*SOURCE TEXT*.
>>

Compliance Validation Before Delivery: What Agencies Serving Regulated Industries Need to Know

If your agency delivers content to clients in regulated industries, every asset you produce is subject to the same regulatory requirements as content the client creates in-house.

The Financial Conduct Authority (FCA) in the UK states that firms remain responsible for every financial promotion published on their behalf, including content created by third-party agencies (FCA Finalised Guidance FG24/1, March 2024). The Canadian Securities Administrators (CSA) warned in December 2025 that firms may face enforcement action for content published on their behalf by third parties, even if violations are unintentional (CSA/CIRO Joint Staff Notice 31-369). In the US, the Financial Industry Regulatory Authority (FINRA) reaffirms in its 2026 Regulatory Oversight Report that firms cannot outsource their regulatory obligations, including when using third-party vendors.

Three regulators in three countries arrived at the same conclusion independently: the compliance standard does not change because an agency produced the content. The principle is not limited to these jurisdictions. It is the direction regulated markets are moving globally.

<<

*DATASET RECORDS*.
>>

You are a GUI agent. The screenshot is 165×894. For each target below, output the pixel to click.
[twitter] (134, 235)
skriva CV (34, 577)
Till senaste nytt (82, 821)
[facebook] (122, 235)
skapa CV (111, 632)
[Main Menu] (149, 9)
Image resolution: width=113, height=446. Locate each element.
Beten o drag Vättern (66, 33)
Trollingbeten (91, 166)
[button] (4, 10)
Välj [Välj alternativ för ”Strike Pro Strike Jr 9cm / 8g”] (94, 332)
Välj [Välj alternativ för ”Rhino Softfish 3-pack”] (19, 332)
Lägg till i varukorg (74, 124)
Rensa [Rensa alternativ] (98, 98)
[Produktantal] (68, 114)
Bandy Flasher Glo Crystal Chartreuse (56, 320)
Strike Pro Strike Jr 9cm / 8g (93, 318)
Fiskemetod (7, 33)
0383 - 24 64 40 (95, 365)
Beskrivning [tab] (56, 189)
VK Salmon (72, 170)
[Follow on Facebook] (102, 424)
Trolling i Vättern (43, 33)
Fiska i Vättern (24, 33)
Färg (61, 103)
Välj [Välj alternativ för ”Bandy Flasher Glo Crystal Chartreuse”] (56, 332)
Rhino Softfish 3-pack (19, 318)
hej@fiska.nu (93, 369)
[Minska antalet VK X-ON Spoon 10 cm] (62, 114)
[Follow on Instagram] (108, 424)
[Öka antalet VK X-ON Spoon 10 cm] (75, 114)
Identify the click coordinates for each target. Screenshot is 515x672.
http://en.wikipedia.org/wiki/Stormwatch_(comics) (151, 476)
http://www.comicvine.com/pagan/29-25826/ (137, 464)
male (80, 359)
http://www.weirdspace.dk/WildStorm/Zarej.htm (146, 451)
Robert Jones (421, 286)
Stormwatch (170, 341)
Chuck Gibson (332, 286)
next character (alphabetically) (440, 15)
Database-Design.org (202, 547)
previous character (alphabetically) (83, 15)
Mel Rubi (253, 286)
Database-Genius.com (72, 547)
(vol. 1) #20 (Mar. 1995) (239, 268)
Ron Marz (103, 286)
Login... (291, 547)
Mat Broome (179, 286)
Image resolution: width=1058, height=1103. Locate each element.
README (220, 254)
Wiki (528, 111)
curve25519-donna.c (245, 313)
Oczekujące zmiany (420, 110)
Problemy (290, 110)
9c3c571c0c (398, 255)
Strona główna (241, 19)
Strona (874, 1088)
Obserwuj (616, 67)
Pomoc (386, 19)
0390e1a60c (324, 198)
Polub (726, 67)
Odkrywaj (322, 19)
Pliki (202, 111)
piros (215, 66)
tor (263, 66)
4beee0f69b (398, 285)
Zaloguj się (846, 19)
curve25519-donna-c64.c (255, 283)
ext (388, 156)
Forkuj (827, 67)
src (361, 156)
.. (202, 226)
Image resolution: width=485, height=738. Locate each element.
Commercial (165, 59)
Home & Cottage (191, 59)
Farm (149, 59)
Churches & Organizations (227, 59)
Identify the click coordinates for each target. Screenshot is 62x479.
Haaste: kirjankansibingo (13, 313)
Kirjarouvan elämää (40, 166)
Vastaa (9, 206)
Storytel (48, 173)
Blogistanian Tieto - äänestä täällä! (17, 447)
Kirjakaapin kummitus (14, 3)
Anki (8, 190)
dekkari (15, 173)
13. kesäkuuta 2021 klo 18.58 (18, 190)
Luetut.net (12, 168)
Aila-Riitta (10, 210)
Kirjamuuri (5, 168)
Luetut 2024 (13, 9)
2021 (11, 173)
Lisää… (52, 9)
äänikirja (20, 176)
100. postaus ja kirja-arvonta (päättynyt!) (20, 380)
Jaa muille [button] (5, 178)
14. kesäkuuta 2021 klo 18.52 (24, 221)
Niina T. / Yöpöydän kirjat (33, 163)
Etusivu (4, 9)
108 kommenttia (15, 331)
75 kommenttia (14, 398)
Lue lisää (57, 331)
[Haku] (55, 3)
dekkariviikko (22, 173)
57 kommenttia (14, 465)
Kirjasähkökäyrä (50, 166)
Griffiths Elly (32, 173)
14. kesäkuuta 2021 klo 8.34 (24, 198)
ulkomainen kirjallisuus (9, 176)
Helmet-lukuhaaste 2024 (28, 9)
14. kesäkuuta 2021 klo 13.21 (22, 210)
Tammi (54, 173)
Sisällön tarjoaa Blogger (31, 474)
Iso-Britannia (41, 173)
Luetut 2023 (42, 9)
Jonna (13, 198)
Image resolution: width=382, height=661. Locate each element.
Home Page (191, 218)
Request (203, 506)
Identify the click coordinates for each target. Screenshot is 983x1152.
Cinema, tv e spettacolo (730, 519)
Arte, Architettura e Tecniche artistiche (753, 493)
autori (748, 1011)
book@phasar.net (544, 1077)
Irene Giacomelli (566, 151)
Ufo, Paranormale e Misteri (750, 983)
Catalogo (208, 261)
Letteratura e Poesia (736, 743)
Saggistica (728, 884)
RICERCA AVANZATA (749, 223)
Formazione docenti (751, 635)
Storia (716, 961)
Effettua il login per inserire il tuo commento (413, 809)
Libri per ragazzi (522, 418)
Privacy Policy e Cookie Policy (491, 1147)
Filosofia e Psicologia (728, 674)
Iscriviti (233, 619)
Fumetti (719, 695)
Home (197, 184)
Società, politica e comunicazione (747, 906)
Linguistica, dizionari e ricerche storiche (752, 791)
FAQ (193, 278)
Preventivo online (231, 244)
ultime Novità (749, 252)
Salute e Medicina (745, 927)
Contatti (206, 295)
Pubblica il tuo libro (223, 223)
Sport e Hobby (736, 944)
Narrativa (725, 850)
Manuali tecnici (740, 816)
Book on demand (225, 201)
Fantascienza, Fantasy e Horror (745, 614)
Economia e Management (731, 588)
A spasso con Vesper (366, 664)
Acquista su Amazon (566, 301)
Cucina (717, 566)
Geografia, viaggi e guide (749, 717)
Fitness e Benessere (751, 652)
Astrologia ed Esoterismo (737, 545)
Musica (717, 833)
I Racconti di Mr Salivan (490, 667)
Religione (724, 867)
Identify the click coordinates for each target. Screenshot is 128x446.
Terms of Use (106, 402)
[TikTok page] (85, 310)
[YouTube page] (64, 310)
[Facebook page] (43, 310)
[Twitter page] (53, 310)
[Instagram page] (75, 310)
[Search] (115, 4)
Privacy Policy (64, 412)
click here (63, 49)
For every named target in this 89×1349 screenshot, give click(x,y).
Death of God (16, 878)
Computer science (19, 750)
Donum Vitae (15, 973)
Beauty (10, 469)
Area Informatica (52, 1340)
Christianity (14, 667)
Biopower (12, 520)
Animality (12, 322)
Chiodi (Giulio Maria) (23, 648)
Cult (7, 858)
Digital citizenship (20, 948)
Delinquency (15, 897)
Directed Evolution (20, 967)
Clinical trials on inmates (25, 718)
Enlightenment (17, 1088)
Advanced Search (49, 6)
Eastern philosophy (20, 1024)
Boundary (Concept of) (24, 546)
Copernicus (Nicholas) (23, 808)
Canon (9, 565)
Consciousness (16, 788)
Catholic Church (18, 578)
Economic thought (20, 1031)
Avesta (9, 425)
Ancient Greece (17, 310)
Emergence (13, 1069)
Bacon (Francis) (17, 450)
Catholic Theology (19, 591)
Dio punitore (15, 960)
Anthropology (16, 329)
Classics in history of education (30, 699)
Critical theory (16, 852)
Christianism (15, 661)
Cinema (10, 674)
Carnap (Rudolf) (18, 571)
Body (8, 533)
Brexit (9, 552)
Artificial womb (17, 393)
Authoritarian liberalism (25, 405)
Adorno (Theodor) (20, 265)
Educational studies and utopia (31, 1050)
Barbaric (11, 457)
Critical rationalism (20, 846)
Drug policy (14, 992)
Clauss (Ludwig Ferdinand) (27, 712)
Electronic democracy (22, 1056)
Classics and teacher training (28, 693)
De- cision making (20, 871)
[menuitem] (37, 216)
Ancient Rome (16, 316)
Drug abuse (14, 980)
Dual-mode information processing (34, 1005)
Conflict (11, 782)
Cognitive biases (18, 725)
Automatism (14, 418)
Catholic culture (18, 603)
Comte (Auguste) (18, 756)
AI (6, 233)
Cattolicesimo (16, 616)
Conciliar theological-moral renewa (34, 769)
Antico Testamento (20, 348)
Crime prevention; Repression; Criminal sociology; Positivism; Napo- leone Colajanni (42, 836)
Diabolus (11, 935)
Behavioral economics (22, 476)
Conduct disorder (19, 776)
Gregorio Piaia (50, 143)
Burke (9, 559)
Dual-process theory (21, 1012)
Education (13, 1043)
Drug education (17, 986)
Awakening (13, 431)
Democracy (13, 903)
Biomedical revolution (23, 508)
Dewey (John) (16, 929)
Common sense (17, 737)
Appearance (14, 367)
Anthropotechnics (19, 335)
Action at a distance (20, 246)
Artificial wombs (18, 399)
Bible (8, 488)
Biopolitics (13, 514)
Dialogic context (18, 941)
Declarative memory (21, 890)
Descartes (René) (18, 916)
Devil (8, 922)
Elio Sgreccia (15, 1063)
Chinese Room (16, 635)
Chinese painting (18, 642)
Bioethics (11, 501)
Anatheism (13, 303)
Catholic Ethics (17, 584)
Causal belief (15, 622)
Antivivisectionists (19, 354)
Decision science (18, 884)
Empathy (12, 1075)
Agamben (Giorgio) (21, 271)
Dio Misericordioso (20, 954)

<<

*REQUIREMENTS*.
(a) In the listing, swap "Common sense" for "Practical wisdom" in the lines from the one with "Drug education (17, 986)" up to and including the one with "Bible (8, 488)". Return only those lines, otherwise unchanged.
(b) Write the next part of the text on compliance validation for agencies serving regulated industries.

*TASK RESPONSES*.
(a)
Drug education (17, 986)
Awakening (13, 431)
Democracy (13, 903)
Biomedical revolution (23, 508)
Dewey (John) (16, 929)
Practical wisdom (17, 737)
Appearance (14, 367)
Anthropotechnics (19, 335)
Action at a distance (20, 246)
Artificial wombs (18, 399)
Bible (8, 488)

(b)
This blog examines three structural challenges agencies face when delivering content to clients in regulated industries, and how compliance validation before delivery addresses each one.

1. Multi-client, multi-jurisdiction complexity

An agency serving a single regulated client in a single market can learn the regulatory framework over time. An agency serving multiple regulated clients across multiple markets cannot. The regulatory surface area multiplies with every client and every jurisdiction.

Consider an agency running a product launch for a financial services client expanding into three markets. The US campaign must comply with FINRA Rule 2210 and SEC Marketing Rule requirements. The UK version must meet FCA Consumer Duty standards and ASA advertising codes. The Canadian materials must satisfy CSA disclosure rules. The messaging is adapted for each market. The regulatory requirements are entirely different in each one. The agency is delivering all three.

No agency maintains regulatory expertise across all of these environments. Agencies are hired for creative and strategy. The regulatory knowledge sits with the client's compliance team, but the content is produced by the agency, often weeks before the compliance team sees it.

For agencies, the governance gap is compounded by the jurisdictional gap. The agency does not just lack governance for one regulatory framework. It lacks governance for every framework its clients operate under. PwC's 2025 Global Compliance Survey found that half of compliance professionals have a global remit and must navigate different laws and regulations across multiple jurisdictions (PwC, 2025). For agencies delivering content on behalf of these organisations, the jurisdictional complexity is inherited with every client relationship.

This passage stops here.